For both sexes the courage to commit goes hand in hand with building a loving, long-term relationship. If you resist examining your emotional history and the ways in which commitment anxieties may subtly, or not so subtly, be affecting your personal life, you run the risk of establishing and repeating self-defeating patterns.

ACKNOWLEDGING YOUR DIFFICULTIES

Whether you are a man or a woman, unresolved commitment conflicts reveal themselves in a myriad of ways. They are written in our fantasies and in our expectations, in our dreams and in our nightmares; they show up in the relationships we start and the relationships we avoid, in the people we choose and in the people who choose us. Within a relationship commitment issues show up
in the ways we handle everything from time and money to holidays and vacations.

Like Tom and Susan, many of us work long and hard to convince ourselves and everyone else in our lives that we don’t have any problems making a commitment. We always have an explanation as to why our relationships don’t work out, and typically that explanation has nothing to do with fear. We blame chemistry, we blame our culture, we blame the past loves who caused us pain, we blame circumstances, and most important we blame our partners’ problems. We put forth these explanations because we haven’t resolved
our own
conflicts.

LABELING THE COMMITMENT PROBLEM AND WHY THAT MAKES US UNCOMFORTABLE

As you read about the men and women in this book, you may find certain situations and patterns strikingly familiar, and yet you may resist wanting to see yourself as someone with “commitment problems.” We feel a great deal of your resistance may be directly related to a monster that we helped create.

When we wrote
Men Who Can’t Love
, we introduced the term
commitmentphobia
as a way of describing people who experience claustrophobic reactions to the notion of “forever after.” We believe the word to be descriptive and accurate, but we appreciate the point of view of those who argue that it is not a “real” word. We also understand the annoyance of those who complain that it sometimes seems as though one cannot pick up a magazine or turn on a television talk show without hearing someone referred to as a commitmentphobic.

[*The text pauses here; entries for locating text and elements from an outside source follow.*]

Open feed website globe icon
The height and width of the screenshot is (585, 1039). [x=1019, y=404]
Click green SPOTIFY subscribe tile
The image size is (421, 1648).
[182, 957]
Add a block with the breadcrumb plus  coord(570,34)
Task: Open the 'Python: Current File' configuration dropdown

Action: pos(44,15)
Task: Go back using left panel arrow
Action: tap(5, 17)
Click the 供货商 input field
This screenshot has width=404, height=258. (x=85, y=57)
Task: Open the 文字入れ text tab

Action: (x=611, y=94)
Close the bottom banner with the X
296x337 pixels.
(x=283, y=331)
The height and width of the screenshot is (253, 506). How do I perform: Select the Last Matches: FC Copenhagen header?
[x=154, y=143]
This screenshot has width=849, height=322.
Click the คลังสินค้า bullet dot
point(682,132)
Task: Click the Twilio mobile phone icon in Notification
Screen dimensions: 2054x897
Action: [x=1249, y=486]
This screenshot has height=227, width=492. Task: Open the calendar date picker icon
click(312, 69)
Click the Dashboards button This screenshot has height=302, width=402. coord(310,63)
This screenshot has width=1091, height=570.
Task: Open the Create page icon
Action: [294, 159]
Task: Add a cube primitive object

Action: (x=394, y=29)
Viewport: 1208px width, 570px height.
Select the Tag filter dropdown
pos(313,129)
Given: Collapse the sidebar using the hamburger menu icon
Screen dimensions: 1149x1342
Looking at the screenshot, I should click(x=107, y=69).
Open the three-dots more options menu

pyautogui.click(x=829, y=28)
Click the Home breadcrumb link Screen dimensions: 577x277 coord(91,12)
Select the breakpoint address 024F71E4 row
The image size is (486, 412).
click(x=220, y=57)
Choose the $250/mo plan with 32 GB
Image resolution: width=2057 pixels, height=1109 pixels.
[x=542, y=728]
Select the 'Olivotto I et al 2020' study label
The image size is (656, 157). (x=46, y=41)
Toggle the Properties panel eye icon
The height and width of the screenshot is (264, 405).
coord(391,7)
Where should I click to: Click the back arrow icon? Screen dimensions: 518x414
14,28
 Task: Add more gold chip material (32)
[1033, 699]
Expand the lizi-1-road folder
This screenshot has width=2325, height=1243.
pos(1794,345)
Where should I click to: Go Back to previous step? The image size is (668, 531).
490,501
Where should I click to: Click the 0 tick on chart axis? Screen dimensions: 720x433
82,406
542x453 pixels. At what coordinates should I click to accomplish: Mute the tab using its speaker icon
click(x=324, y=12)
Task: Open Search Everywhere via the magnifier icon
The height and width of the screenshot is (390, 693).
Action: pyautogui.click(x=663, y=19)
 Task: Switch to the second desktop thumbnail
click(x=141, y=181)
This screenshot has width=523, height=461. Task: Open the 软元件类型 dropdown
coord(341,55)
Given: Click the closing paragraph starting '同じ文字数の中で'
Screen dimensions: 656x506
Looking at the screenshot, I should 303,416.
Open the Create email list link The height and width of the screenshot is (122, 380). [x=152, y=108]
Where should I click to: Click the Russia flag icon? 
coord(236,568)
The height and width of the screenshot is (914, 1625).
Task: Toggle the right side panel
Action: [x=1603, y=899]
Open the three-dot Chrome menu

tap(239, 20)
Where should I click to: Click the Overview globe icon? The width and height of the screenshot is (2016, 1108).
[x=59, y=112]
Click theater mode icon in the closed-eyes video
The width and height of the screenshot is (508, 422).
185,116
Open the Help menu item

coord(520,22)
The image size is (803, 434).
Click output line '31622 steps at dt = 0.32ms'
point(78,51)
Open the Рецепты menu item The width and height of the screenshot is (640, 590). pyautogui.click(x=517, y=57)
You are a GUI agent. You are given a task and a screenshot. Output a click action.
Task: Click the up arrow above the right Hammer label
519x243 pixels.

For each of us, relationship experiences are unique. They are so complex and so varied that it’s hard to imagine that they fall under one label. To make them do so may feel unfair, judgmental, and almost insulting. None of us wants to think of ourselves as “types” of any kind, let alone commitmentphobic types. Nonetheless when external details are stripped away, human behavior tends to get reduced to a few basic dynamics. We believe very firmly that unresolved commitment conflict is one of these basic dynamics.